Quantifying the differences in animals on boys' and girls' clothes

Primary LanguagePython


A project to try and quantify the differences in animals on boys' and girls' clothes.


What animals do you associate with boys' clothes? Or girls' clothes? Strangely you don't have to think too long or hard to find examples for each. Cats? Well, that's a girl animal isn't it? Dinosaurs? Those are for little boys.

This project doesn't answer why that's the case. Instead it attempts to put some numbers to it.

I've been surprised in the past by how strong confirmation bias can be for things that you think are intuitively true. Like, does Radio X really play the Stone Roses all the time? It turns out, no not really (a previous half-done project of mine). So is it really true that you only ever find certain animals on boys' or girls' clothes? Can we measure just how big the divide is, if there is one at all?

Just a disclaimer from the outset: I don't think there even should be girls' clothes or boys' clothes; there should just be kids' clothes.


I wrote a Python script to scrape the websites of some of the top retailers of kids' clothes in the UK. I'm using Selenium to do this, storing the results in a MongoDB database for no reason other than I find using MongoDB really satisfying. It also means that querying the dataset is slightly more convenient than interrogating a giant Python dictionary.

The retailers under investigation are:

These were chosen according to picking the top results on a Google search for "UK+kids+clothes". I think they represent a pretty mainstream selection of where I might go to get clothes for my kids.

Each of these sites presents their items slightly differently, so each store has their own function to look for the relevant HTML tags using BeautifulSoup and to use Selenium to scroll down the page if there are items loaded dynamically. I then have a MongoDB database with a collection of every animal I could think of which might be on kids clothes. Even weird ones like camels and swans. Most of the animals have a list of aliases so I don't miss things like 'piggy', 'piglet', 'pigs' etc. for 'pig'. Just to test out a couple of theories that may be total nonsense, I've also assigned each animal a weight (a really broad average of male/female weights from Wikipedia) and their diet (herbivore, carnivore, omnivore). My guess is that the 'boy' animals tend to be big and eat meat.

The script goes through each of the HTML tags where the clothing item's name is stored and cross matches each string with the animals and their aliases in the database. If it finds a match it increments a total count for that animal, as well as an individual count for that retailer in the document. The total code takes a while to run because it's got loads of URLs to investigate as well as simulating the browser doing loads of human-speed scrolling.
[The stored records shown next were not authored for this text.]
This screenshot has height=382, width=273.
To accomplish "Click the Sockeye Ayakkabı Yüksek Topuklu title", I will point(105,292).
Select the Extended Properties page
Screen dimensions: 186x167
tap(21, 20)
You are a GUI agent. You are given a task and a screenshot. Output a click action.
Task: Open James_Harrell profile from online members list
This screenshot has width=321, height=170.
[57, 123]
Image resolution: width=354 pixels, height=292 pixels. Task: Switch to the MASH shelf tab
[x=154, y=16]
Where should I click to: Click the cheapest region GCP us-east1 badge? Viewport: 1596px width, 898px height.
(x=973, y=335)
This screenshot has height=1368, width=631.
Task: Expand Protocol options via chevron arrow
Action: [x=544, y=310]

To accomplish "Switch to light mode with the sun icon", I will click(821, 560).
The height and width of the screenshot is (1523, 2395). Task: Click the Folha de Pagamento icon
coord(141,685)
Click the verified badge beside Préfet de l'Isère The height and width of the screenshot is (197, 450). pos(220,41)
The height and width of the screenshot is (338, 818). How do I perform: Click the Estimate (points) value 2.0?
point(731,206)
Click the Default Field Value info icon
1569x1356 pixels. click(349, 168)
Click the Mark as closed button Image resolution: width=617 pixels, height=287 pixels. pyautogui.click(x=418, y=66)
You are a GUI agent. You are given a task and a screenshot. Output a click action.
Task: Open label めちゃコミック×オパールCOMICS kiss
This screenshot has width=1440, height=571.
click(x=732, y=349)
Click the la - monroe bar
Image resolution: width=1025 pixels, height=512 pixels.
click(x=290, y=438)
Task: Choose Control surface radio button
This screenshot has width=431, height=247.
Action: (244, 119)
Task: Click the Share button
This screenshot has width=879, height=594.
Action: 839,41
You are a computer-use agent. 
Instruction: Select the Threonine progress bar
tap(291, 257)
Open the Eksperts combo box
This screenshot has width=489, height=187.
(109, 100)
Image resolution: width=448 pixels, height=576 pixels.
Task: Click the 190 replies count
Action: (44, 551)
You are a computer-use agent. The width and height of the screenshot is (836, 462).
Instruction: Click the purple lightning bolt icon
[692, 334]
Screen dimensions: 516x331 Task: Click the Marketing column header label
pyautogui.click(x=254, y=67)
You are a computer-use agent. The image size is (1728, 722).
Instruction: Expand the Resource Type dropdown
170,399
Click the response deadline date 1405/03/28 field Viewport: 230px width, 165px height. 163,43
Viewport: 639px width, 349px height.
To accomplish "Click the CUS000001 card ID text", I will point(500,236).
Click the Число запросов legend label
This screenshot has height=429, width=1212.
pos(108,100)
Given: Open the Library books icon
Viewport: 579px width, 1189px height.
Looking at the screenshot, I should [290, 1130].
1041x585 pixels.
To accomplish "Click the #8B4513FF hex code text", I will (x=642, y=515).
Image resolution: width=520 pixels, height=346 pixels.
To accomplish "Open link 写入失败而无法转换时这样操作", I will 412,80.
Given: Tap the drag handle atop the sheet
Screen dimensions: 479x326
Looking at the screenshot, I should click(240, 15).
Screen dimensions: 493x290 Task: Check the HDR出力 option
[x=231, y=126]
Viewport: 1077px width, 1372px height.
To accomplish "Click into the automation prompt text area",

  • The list of animals isn't complete and almost certainly misses some variants on animal names
  • The study assumes that the animal name is in the item title - which is not always true
  • The study was performed near Christmas, skewing the results to include penguins etc. I suppose ideally this would be done during an animal-agnostic time of year (i.e. not Halloween, Christmas, Easter etc.)


Install packages with:

pip install -r requirements.txt

Make sure MongoDB is running locally, then run:

python src/create_db.py
python src/scrape_pages.py

The process takes around 10-15 mins to run completely. You can produce some of the results using:

python analyse_results.py


Total number of boys clothes found = 654 Total number of girls clothes found = 1169

The top 5 animals for boys were:

Animal Number (% of total boys' items) Equivalent girls' number (% of total girls' items)
Dinosaur 195 (32.83 %) 17 (2.00 %)
Pig 47 (7.91 %) 58 (6.82 %)
Shark 46 (7.74 %) 0 (0.0 %)
Bear 43 (7.24 %) 35 (4.12 %)
Mouse 23 (3.87 %) 51 (6.00 %)

The top 5 animals for girls were:

Animal Number (% of total girls' items) Equivalent boys' number (% of total boys' items)
Unicorn 226 (26.59 %) 2 (0.34 %)
Rabbit 119 (14.00 %) 5 (0.84 %)
Cat 103 (12.12 %) 3 (0.51 %)
Horse 75 (8.82 %) 1 (0.17 %)
Pig 58 (6.82 %) 47 (7.91 %)